What are Water-Safe Communities

by | Blog

At the end of one of our online learning sessions, a Water Quality Champion (hyperlinked) stayed over. He had a problem to share. One community that his organization was engaging with in New Delhi lived right next to a solid waste dump and when it rains, there is black water flowing past people’s homes. When he saw women washing clothes and children playing just next to this drain, he got troubled and wanted to know how people’s health might be getting affected with this. What can be really done about this?

The Challenge

INREM research tells us that 150 Million people in India are exposed to Water pollution and its many effects. In our work, we focus on communities across the country who are affected with problems like fluoride and arsenic in water, or just affected by germs and pollutants that come with obviously contaminated water like in the above story. 

Since much of rural India (75%+) depends still on groundwater which is now coming from so deep in the earth, drinking water is something that becomes difficult to secure and be safe. To begin with, there is severe water scarcity, and to top it over, there is the problem of contamination of water. It is not just about us humans, but such problems also affect animals and plants, extending the chain of contamination longer to food and to ecosystems.

So, what are Water-Safe Communities and how do we see it in INREM? We believe it strongly in INREM that together, we as communities can get ourselves out of the current mess and have clean water all around us. A Water-Safe Village is one in which there is clean and safe water at homes, in farms, in ponds and everywhere for everyone.

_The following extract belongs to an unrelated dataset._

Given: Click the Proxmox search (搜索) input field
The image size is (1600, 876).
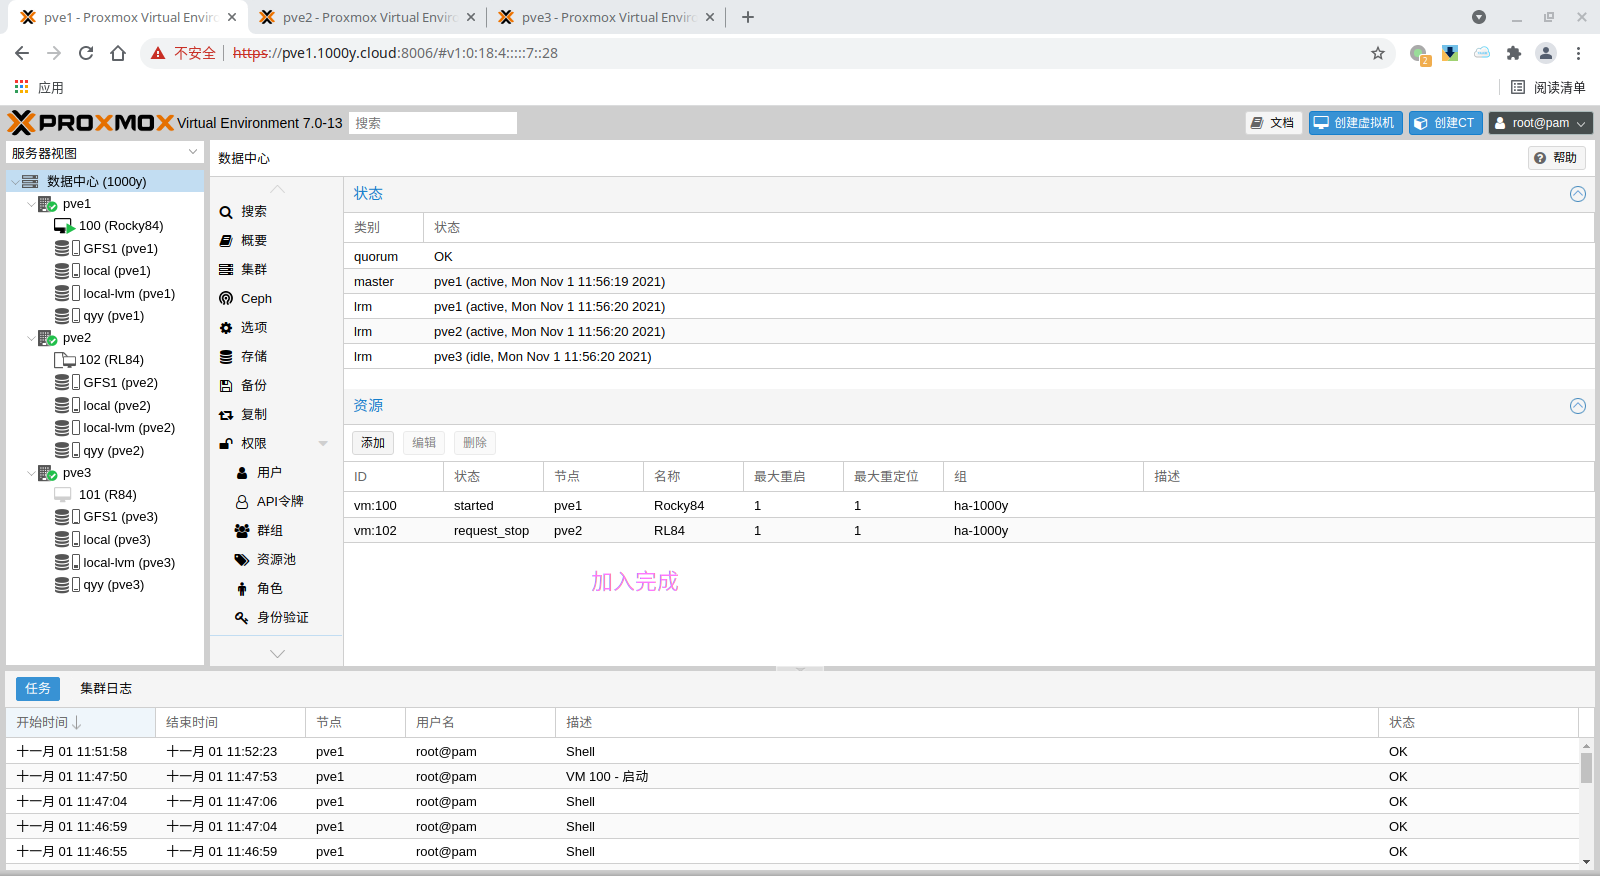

In our Communities programme (hyperlinked), we work closely with Rural Childcare Centres or Anganwadis. By ensuring Safe drinking water for children in Anganwadis; ensuring that the food used for cooking is safe, ensuring that mothers who get a meal from the Anganwadis get safe water in it – all of these together make a Water-Safe Anganwadi. When an Anganwadi worker such as Meena ji in Udaipuria village of Jhabua district uses a Water Purifier, she helps secure a future generation of children and mothers. That is a sort of outcome that we aim for in INREM.

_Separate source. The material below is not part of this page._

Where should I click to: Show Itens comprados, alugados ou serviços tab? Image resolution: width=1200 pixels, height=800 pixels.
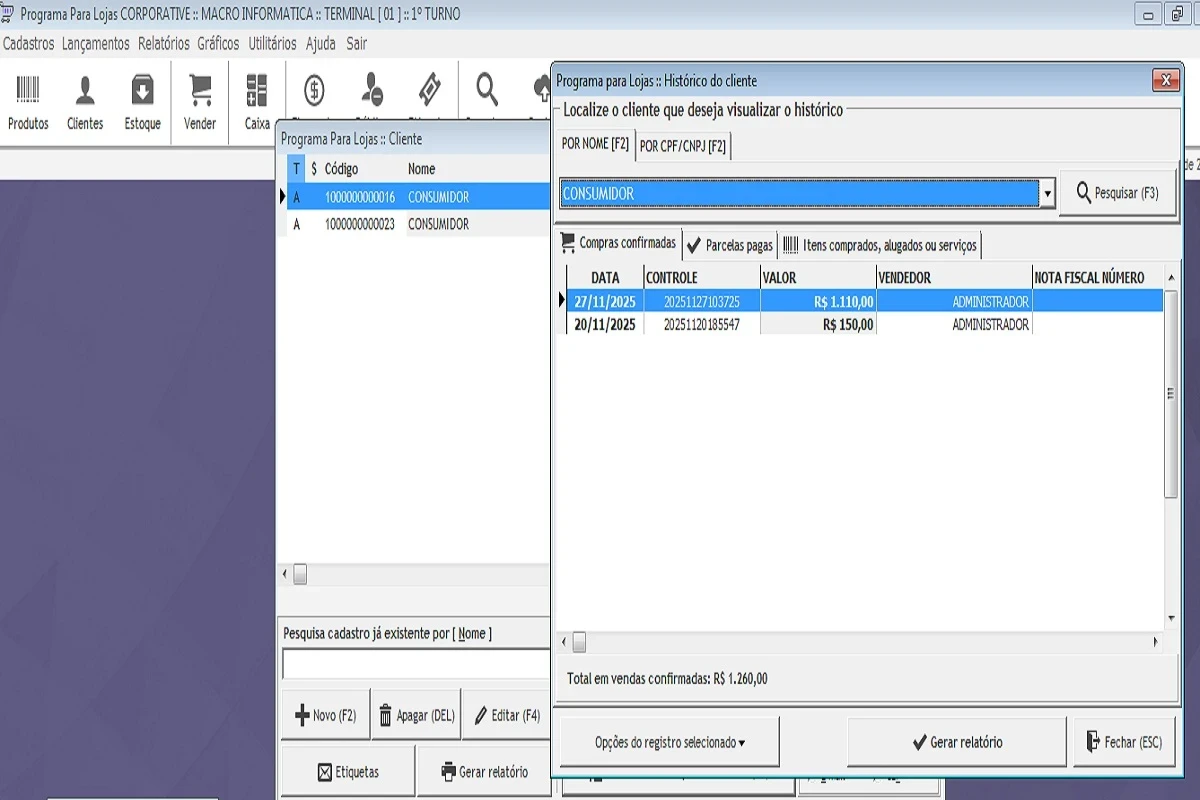coord(880,245)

Together, examples like the Anganwadi above and many others contribute towards a Water-Safe Udaipuria village and pave the way for Water-Safe Communities elsewhere.

We see our role in INREM as enablers and catalyzers to this process of empowering more changemakers such as Meena ji to be able to detect and sense invisible Water contamination problems such as fluoride and arsenic, and be able to plan and secure solutions which help children and women from severe health consequences such as bone deformities, severe Anemia and different forms of cancer.

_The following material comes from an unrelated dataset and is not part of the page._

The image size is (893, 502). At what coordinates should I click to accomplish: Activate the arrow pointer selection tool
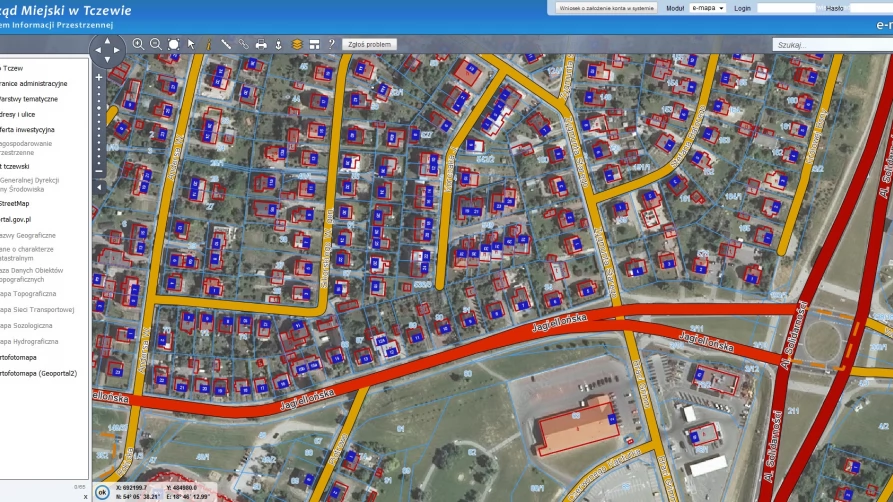tap(191, 44)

In INREM, we are trying to grapple with the scale of the problem and imagine approaches that are able to distribute the ability to sense and solve local issues. Recent research that we have done with public data shows us that around 9.5 Million Hectares of Agricultural land in India uses contaminated water for producing food. Also, we estimate that around 131 Million rural Livestock animals (out of a total rural animal population of 414 Million) are exposed to Water contamination and its effects. When we imagine a Water-Safe Community, it is an inclusive vision looking at human health, livelihoods and animal health. The challenge is large, but so is the hope and positivity that we carry in INREM for change.

When we go back to the image of black water flowing past the women washing clothes and children playing, it is a reminder that the basic dignity of clean water is far from being achieved. It is a basic right for all of us and ecosystems that we are part of. Come, join us to create a Water-Safe World.